Cacheable HTTP search query results
I have worked on a number of web applications which required searching catalogs of data based on filtering criteria. The most common implementation I see involves issuing a GET request to a search service, providing the search criteria as part of the request’s query string.
http://example.com/search?category=music&subcategory=rock&page=7
This approach does not easily lend itself to static resource caching, one of the most effective ways to improve a web app’s performance. Regardless of the level of optimization applied to application code, fine tuning of database queries, even the addition of something like memcached, a request reaching the application server is unlikely to be served more efficiently than if it was handled by a high performance HTTP server like Nginx.
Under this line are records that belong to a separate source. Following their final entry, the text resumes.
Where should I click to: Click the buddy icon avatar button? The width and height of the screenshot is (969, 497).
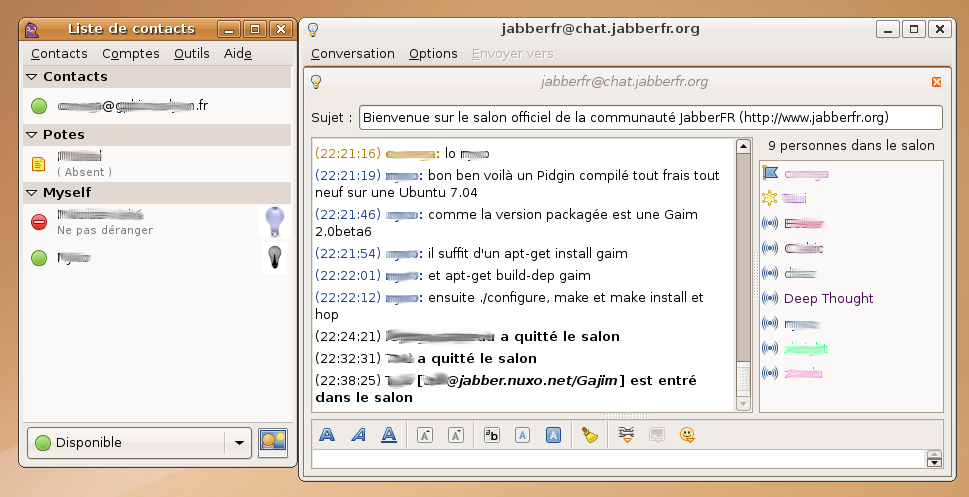[272, 442]
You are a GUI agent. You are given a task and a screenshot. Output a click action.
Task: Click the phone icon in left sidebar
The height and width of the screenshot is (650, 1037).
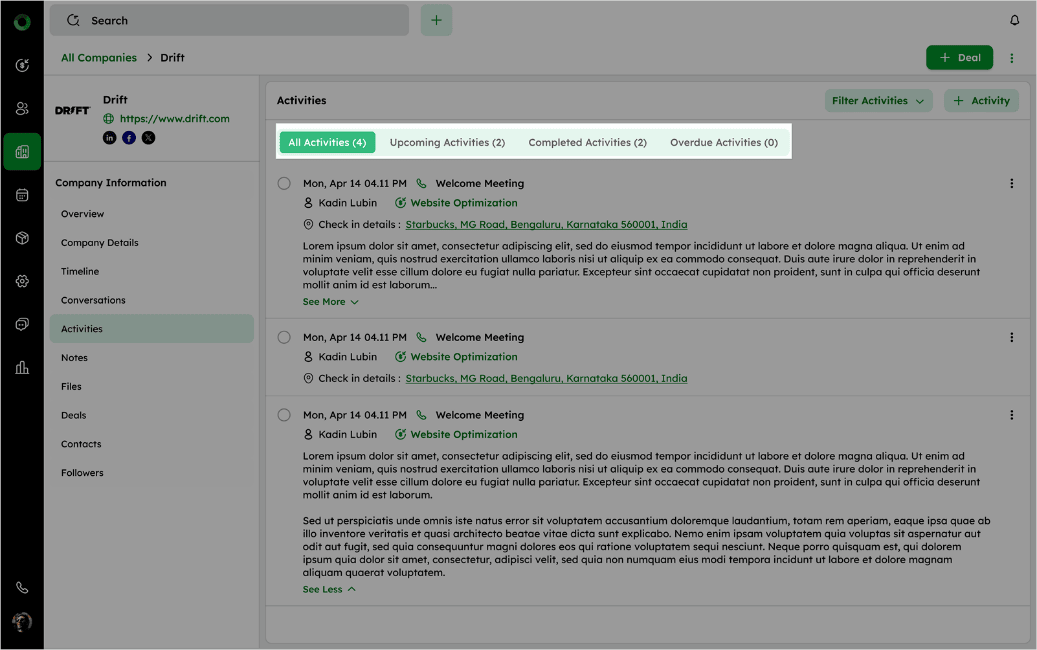(x=22, y=588)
By approaching search queries as RESTful HTTP resources uniquely identified by a URI as opposed to RPC based commands we should be able to cache the results the first time they are processed following a search request.
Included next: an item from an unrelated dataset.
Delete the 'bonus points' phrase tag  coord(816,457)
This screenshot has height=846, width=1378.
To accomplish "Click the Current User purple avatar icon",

http://example.com/search_results/someuniqueidentifier
The unique identifier part of the URI can take the form of a hash which, when deserialized, will provide the application with the filter criteria for the search. This assumes that the client and server share a common protocol, one which defines how the hash for the URI is constructed. For example, it is a good idea that there is an expected order for the set of criteria. While searches for {category : music, subcategory : rock} and {subcategory : music, category : rock} will produce the same results, using both combinations will cause the resource to be cached twice under two separate URIs, resulting in a performance penalty.
A potential solution can involve Base64 encoding and decoding a string constructed using a predefined format and comprising of the filter criteria.
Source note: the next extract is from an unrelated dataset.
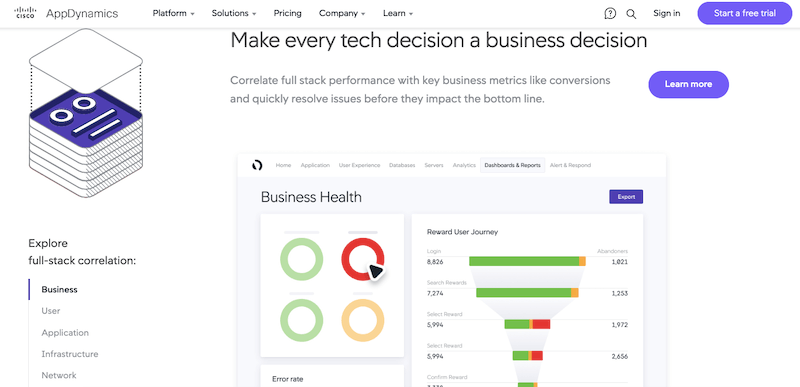Select the User correlation tab
The height and width of the screenshot is (387, 800).
click(51, 311)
CGI.unescape(identifier).unpack('m')[0] # => "music,rock,,,,7,30"
This method will not be useful for plain HTML fronted websites. It requires a potent enough client with the ability to dynamically construct URIs based on filter criteria. JavaScript, ActionScript or generic web service consumer applications are all good candidates.

July 15th, 2008 at 9:00 pm
Hey George,
Why is your first URI “less cacheable” than the second? They’re both just identifiers for resources after all. There’s nothing inherently “more RESTful” about the second than the first.
Jim
July 15th, 2008 at 10:15 pm
Hi Jim,
Granted about the relative RESTfulness. However, the default behavior of most web servers is to ignore the query string if the requested URL corresponds to a file (the cached resource) and not a program. This technique is useful if you want Nginx or Apache to deliver the content from disk and would prefer to avoid getting your hands dirty with URL rewrite rules.